Mindfulness as a psychological aid is very much in fashion. Recent reports on the latest finding suggested that mindfulness-based cognitive therapy is as effective as anti-depressants in preventing the relapse of recurrent depression.
While the authors of the paper interpreted their results in a slightly less positive light, stating that (contrary to their hypothesis) mindfulness was no more effective than medication, the meaning inferred by many in the media was that mindfulness was superior to medication.
Mindfulness is a technique extracted from Buddhism where one tries to notice present thoughts, feeling and sensations without judgement. The aim is to create a state of “bare awareness”. What was once a tool for spiritual exploration has been turned into a panacea for the modern age — a cure-all for common human problems, from stress, to anxiety, to depression. By taking this “natural pill” every day, we open ourselves up to the potential for myriad benefits and no ill-effects, unlike synthetic pills, such as anti-depressants, whose potential for negative side-effects we are all aware of.
We don’t know how it works
Mindfulness has been sold to us and we are buying it. After all, thousands of studies suggest that it produces various kinds of measurable psycho-biological effects. However, despite what is commonly propagated, the idea that science has unequivocally shown how meditation can change us is a myth. After examining the literature from the last 45 years on the science of meditation, we realised with astonishment that we are no closer to finding out how meditation works or who benefits the most or the least from it.
The few available meta-analyses report moderate evidence that meditation affects us in various ways, such as reducing anxiety and increasing positive emotions. However, it is less clear how powerful and long-lasting these changes are — does it work better than physical relaxation for example? Or than a placebo? The evidence on this is contradictory and inconclusive.

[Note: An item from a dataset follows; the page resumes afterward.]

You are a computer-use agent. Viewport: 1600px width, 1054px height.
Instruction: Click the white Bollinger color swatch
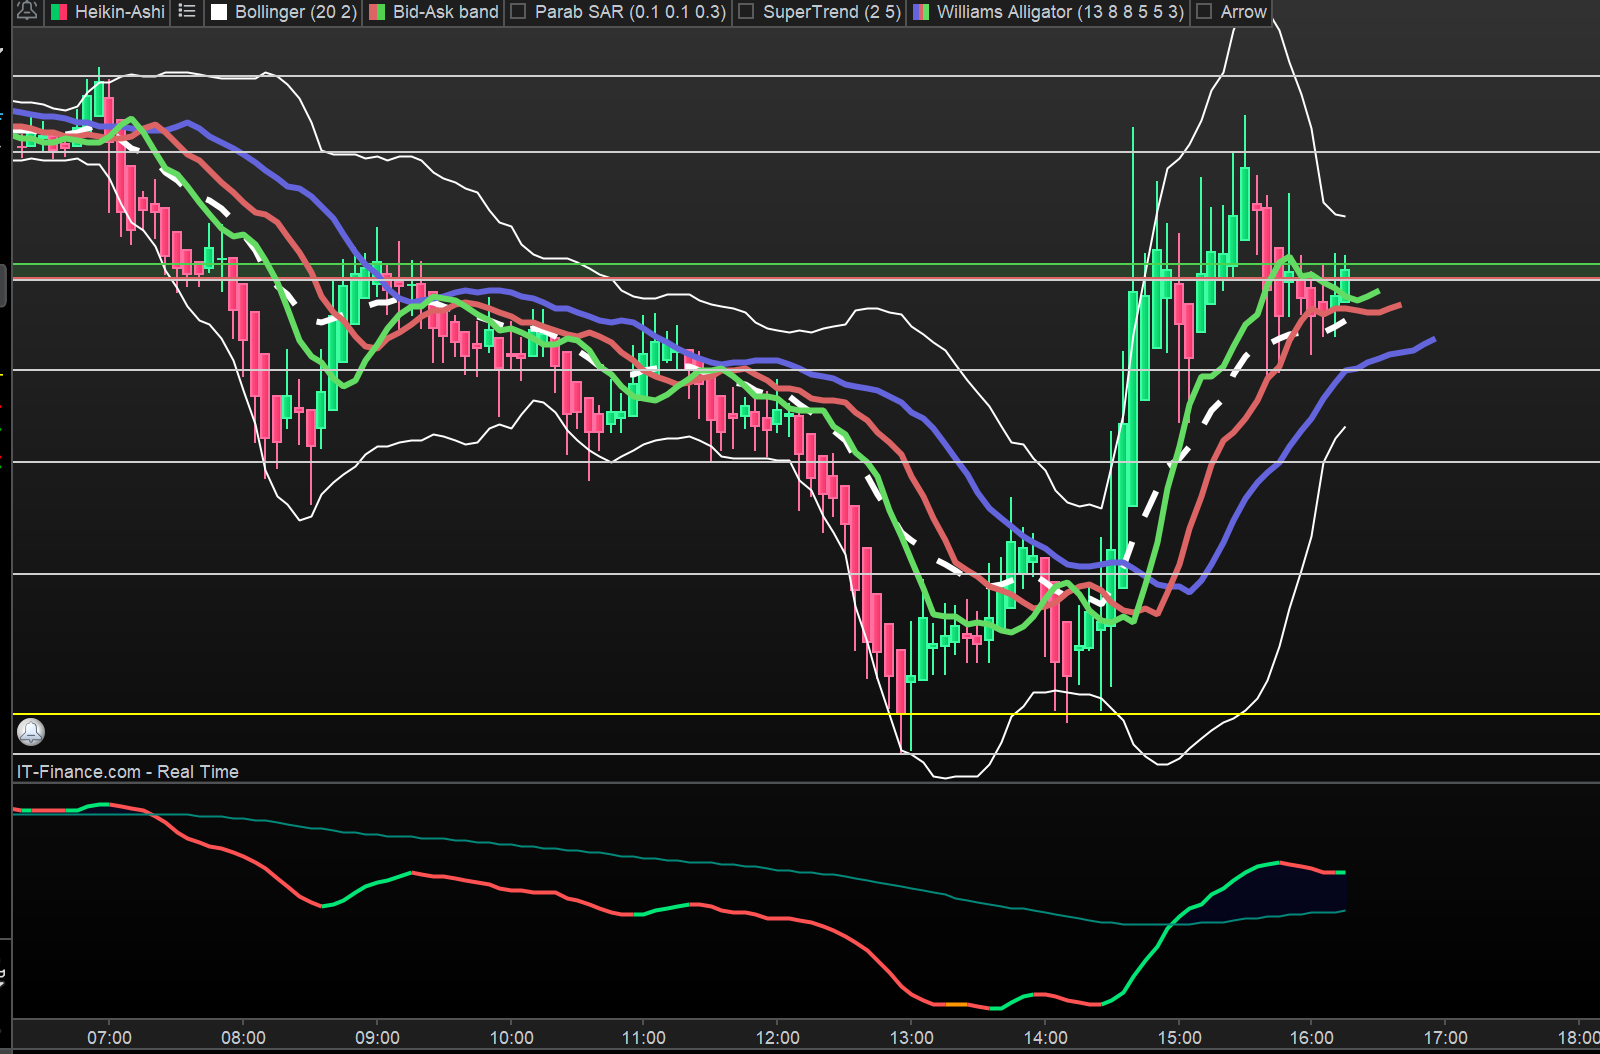219,12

Mindfulness-based cognitive therapy is an eight-week group therapy programme blending cognitive education with mindfulness techniques. It was designed specifically as a treatment to help prevent individuals who have experienced recurrent depression from further relapse. As well as weekly group sessions, participants are encouraged to engage in daily mindfulness meditation at home throughout the course. This mindfulness therapy is growing in popularity, with recent calls for it to be more widely available on the NHS.
Yet we still can’t be sure what the active ingredient is. Is it the meditation itself that causes the positive effects, or is it more to do with learning to step back and become aware of our thoughts and feelings in a supportive group environment? And why does it only work for some?